■ Exercise description: Would you write out the data below exactly, with every line intact?

*** Material to process ***

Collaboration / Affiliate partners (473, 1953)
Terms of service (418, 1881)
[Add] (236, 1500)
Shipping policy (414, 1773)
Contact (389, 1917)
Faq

*** End of Material to process ***

■ Result below:
Collaboration / Affiliate partners (473, 1953)
Terms of service (418, 1881)
[Add] (236, 1500)
Shipping policy (414, 1773)
Contact (389, 1917)
Faq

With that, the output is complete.